Rhythmic and Repetitive
Kincaid didn't make "Girl" a run-on sentence for no reason, you know. Periods are kind of like pause buttons. You get to rest for a bit every time you see one. By taking out the periods, Kincaid makes us keep running along with the text. That's what helps it to sound like Mom is just going on and on and on with her advice.
If you read "Girl" out loud you'll probably notice that the rhythm makes it sound kind of like a song or a chant that kids might say on the playground. Part of that rhythm comes from the constant repetition. How constant? Check it out:
this is how to sew on a button;
this is how to make a button-hole for the button you have just sewed on;
this is how to hem a dress when you see the hem coming down and so to prevent yourself from looking like the slut I know you are so bent on becoming;
this is how you iron your father's khaki shirt so that it doesn't have a crease;
this is how you iron your father's khaki pants so that they don't have a crease;
this is how you grow okra—far from the house, because okra tree harbors red ants (15-20)
See what we mean? Repetitions of “this is how” lulls us into Mom’s world, where all you do all day is cook and clean. It's the rhythm of life, y'all.
On top of that, Kincaid repeats words not only at the beginning but also within and at the end of phrases so that they are almost indistinguishable. For example, lines 15-16 use the word button three times. Normally you’d probably say something like “This is how to sew on a button and how to make a hole for it." And lines 18 and 19 are exactly the same, except "shirt" becomes "pants" (and "it" becomes "they").
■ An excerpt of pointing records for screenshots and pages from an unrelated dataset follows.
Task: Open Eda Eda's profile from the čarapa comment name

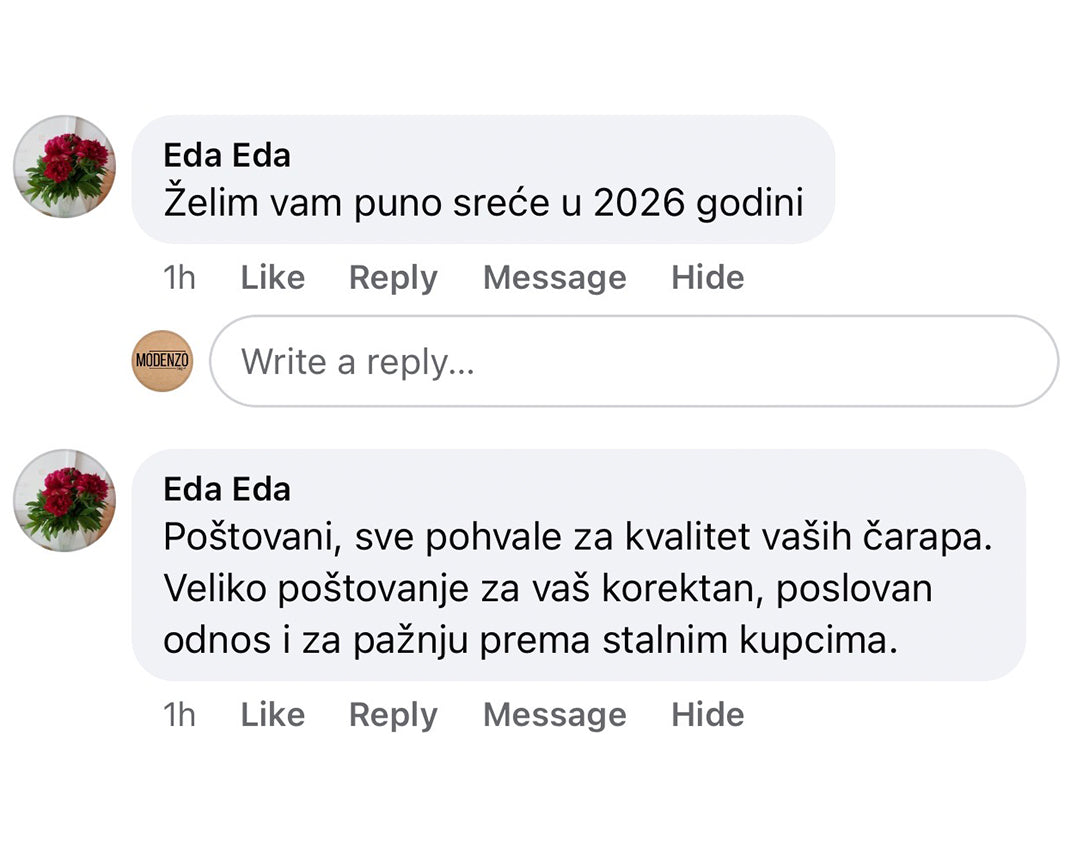Action: [227, 490]
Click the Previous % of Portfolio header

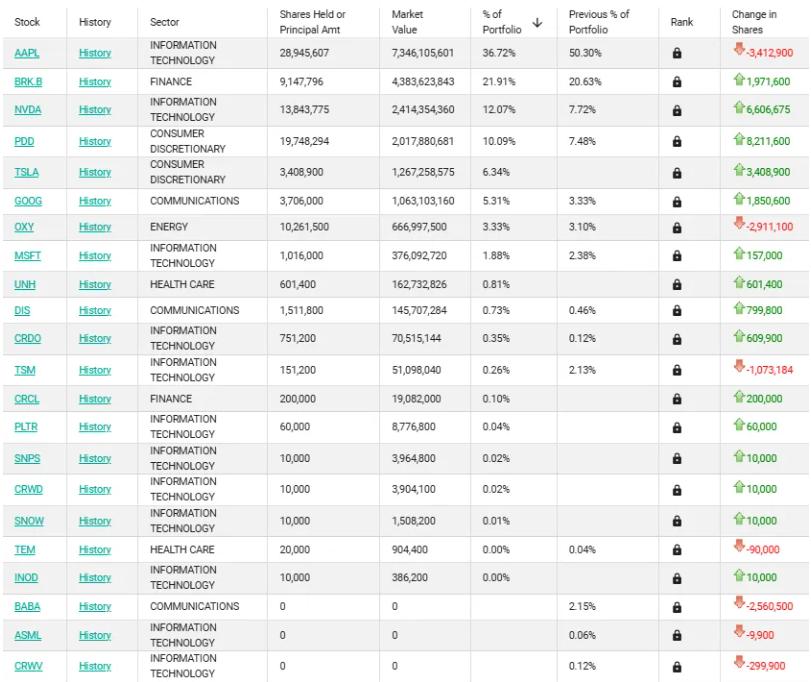click(x=599, y=22)
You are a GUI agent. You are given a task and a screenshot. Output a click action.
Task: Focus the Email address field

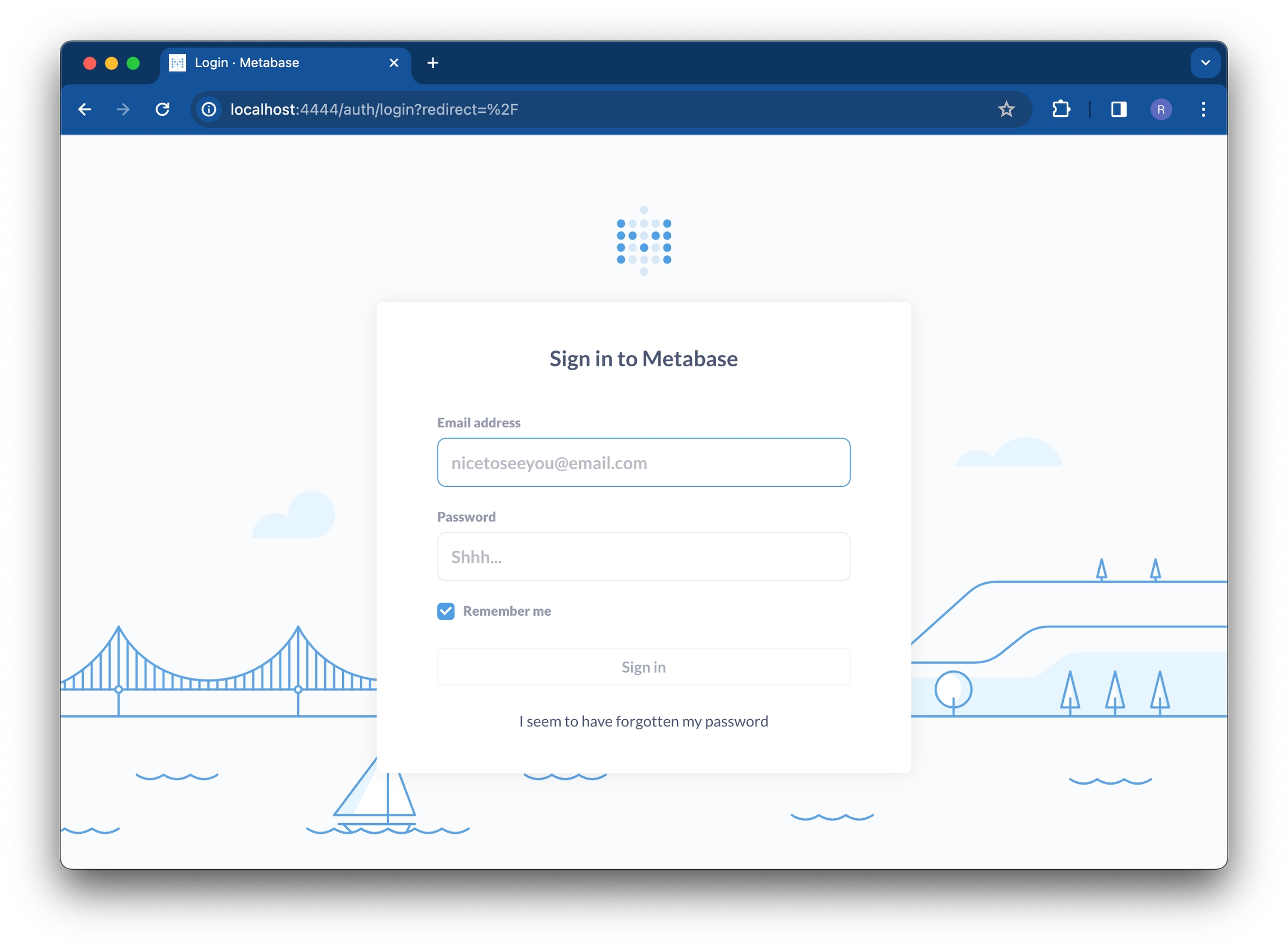[x=643, y=462]
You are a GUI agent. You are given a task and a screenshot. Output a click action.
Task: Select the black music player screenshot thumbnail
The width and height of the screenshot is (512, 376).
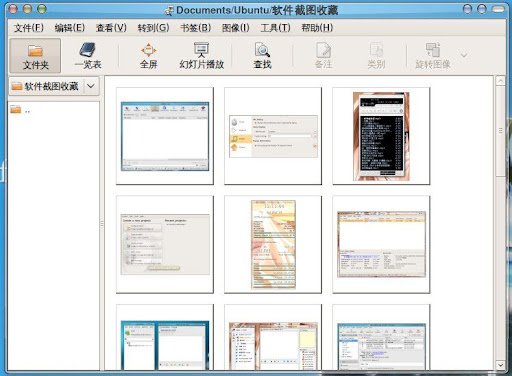click(x=381, y=136)
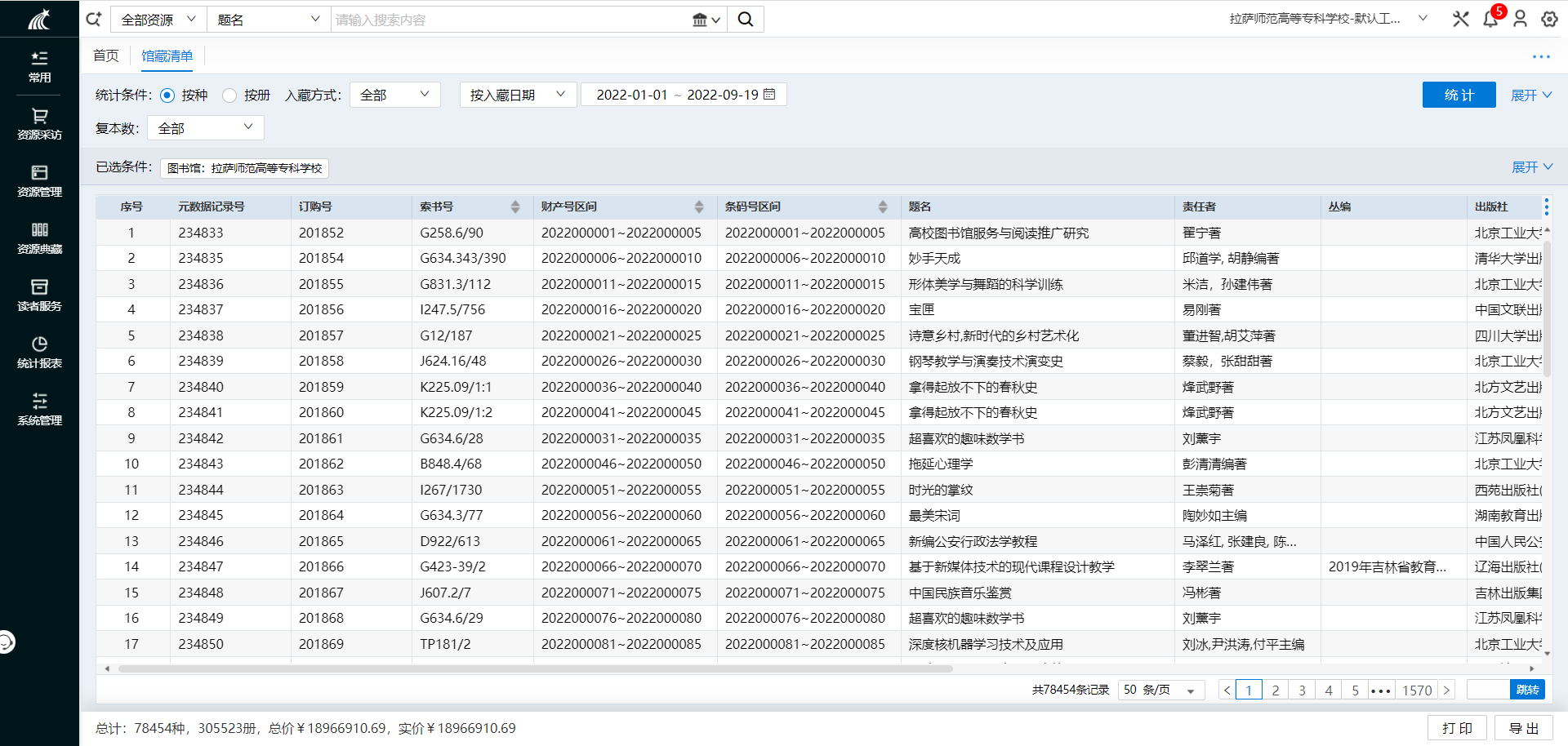Select the 按册 radio button
1568x746 pixels.
coord(229,95)
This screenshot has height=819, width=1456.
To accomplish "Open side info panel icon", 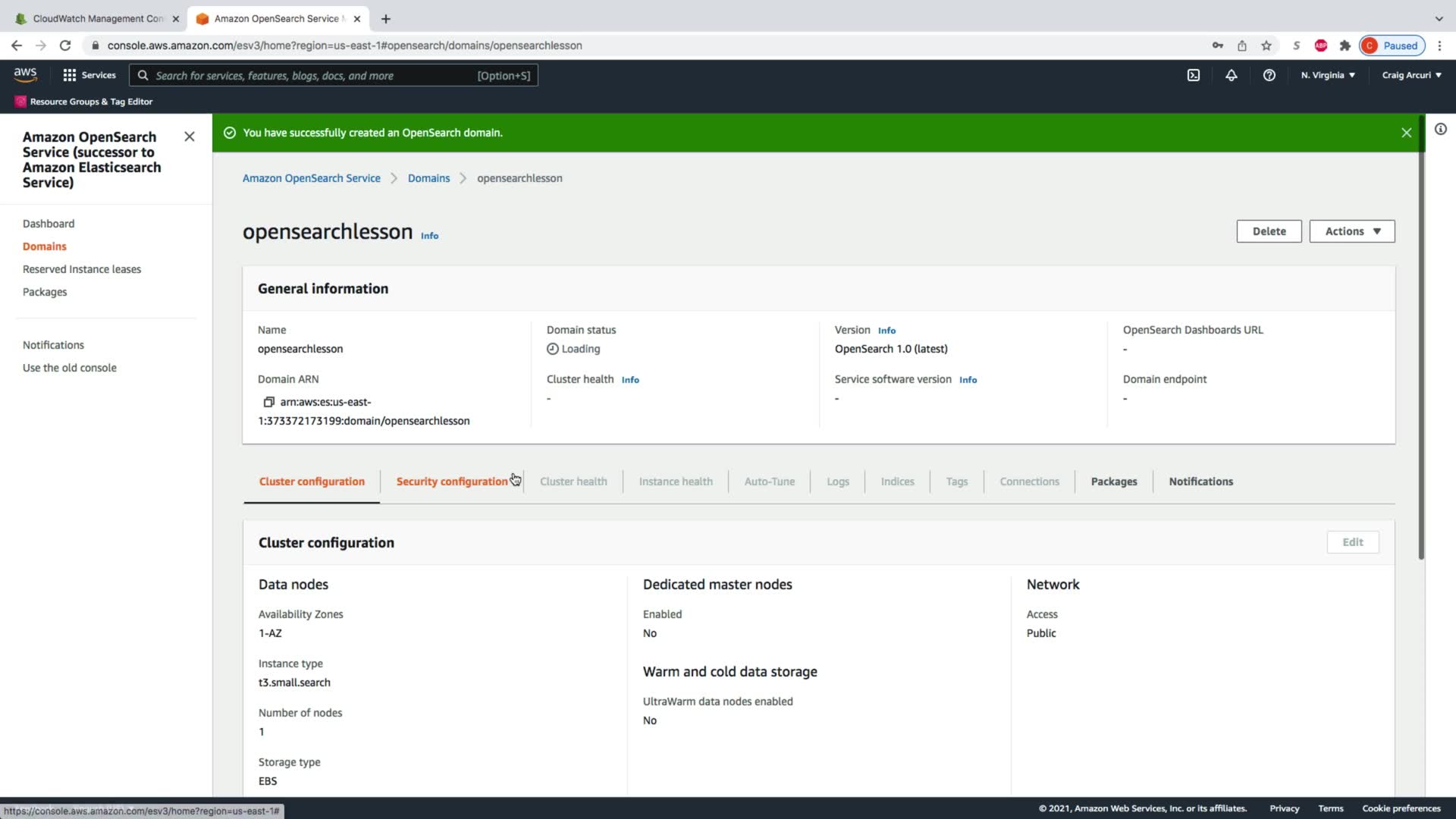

You could almost say that, with its rocking rhythm and repetition, "Girl" is an incantation for growing up.
A False Sense of Security
Mom doesn’t only tell Girl how to do things with “this is how” sentences. She also tells her not to do things, saying, “don’t” do something or “you mustn't” do something else; and then she uses either simple imperative verbs or the words “be sure to” or “always."
You might be wondering why, since Kincaid seems to like to repeat things a lot, that she didn’t just begin all of Mom’s sentences the same way. (It's okay if you weren't, because we're going to tell you anyway.) As much as “Girl” is highly repetitive, it also vacillates between nice comfy mom and mean accusing mom.
The sentence structure of “Girl” reflects that. Just like Mom, sometimes the sentences are negative and sometimes they are positive. The repetition and the instructions lull us into feeling that this might be a normal mother-daughter talk with informative content and heart-warming advice, and then, bam! Mom drops the slut-bomb.
This back-and-forth helps us feel Girl's confusion. A list that says a bunch of different things (do this, but don’t do this, do this sometimes, but don’t ever do this, and always do this) is way harder to understand than a list that just says things one way (this is how you do this). So we all get a bit confused by all of Mom’s instructions.
Breaking the Mold
Out of the 53 phrases in "Girl," only three aren't in the imperative mood: “but I don’t sing benna on Sundays at all and never in Sunday school" (14), “but what if the baker won’t let me feel the bread?” (52), and “you mean to say that after all you are really going to be the kind of woman who the baker won’t let near the bread?” (53).
Girl’s words are not imperative because she she's not the one in charge here, Mom is. Notice that both of her lines start with “but." As a conjunction, it connects Girl's interjections to Mom’s words. So while Mom is constantly passing out new instructions, Girl can only reply to what Mom is saying. She doesn't have an independent voice.
Oh, and why is Mom’s last phrase not an imperative? Well, the last two or three lines in “Girl” are a kind of coda that helps bring the text to a close. The non-imperatives break the flow of the text, bringing a list of orders—that seriously seems like it could have gone on forever—to an end. Not only that, but it is the only time that Mom talks to Girl like a person who can think and do things on her own. Instead of barking out orders, now she is the one asking questions.
Although we still get the sense that she doesn’t expect an answer. And unfortunately for us, we never get to hear if there is one.